* **Activity**: Look below for the line that has "مزایای سالیدسرفیس چیست؟ (576, 2168)". Set down the lines from there through the line that has "Parsi Gostar (76, 2541)", exactly as written.

* **Data section**:
********

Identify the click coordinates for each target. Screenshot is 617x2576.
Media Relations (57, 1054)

********

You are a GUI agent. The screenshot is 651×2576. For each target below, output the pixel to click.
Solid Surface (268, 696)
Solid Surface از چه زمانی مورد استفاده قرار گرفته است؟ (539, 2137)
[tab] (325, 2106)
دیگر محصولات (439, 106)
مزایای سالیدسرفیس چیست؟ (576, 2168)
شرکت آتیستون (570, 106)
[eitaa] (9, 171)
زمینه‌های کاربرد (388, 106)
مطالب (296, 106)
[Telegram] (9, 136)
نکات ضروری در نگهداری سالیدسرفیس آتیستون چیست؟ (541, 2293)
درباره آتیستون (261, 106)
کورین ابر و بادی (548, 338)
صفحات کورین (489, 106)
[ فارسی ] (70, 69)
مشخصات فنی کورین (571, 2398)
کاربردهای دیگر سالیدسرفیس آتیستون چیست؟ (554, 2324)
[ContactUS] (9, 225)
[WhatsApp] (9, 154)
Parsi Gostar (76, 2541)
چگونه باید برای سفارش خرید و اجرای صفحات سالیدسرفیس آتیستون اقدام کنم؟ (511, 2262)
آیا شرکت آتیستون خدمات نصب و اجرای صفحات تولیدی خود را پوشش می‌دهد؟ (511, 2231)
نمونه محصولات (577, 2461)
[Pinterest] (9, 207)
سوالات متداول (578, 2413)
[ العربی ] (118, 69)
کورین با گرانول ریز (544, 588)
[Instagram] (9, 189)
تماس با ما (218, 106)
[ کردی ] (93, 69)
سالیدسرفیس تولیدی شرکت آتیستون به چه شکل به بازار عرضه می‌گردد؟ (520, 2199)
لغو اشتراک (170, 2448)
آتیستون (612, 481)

********

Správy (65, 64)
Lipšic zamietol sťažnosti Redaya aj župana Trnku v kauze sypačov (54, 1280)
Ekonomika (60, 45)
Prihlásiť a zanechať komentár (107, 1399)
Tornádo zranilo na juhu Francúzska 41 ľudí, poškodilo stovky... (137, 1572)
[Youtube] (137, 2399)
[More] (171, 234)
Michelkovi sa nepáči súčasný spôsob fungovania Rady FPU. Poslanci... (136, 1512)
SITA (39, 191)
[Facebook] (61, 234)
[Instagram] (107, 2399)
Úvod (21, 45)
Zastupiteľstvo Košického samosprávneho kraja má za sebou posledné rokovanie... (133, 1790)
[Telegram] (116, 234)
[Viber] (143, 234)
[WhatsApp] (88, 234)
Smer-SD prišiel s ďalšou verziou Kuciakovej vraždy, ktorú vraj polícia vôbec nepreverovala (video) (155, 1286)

********

* **Response for this exercise**:
مزایای سالیدسرفیس چیست؟ (576, 2168)
شرکت آتیستون (570, 106)
[eitaa] (9, 171)
زمینه‌های کاربرد (388, 106)
مطالب (296, 106)
[Telegram] (9, 136)
نکات ضروری در نگهداری سالیدسرفیس آتیستون چیست؟ (541, 2293)
درباره آتیستون (261, 106)
کورین ابر و بادی (548, 338)
صفحات کورین (489, 106)
[ فارسی ] (70, 69)
مشخصات فنی کورین (571, 2398)
کاربردهای دیگر سالیدسرفیس آتیستون چیست؟ (554, 2324)
[ContactUS] (9, 225)
[WhatsApp] (9, 154)
Parsi Gostar (76, 2541)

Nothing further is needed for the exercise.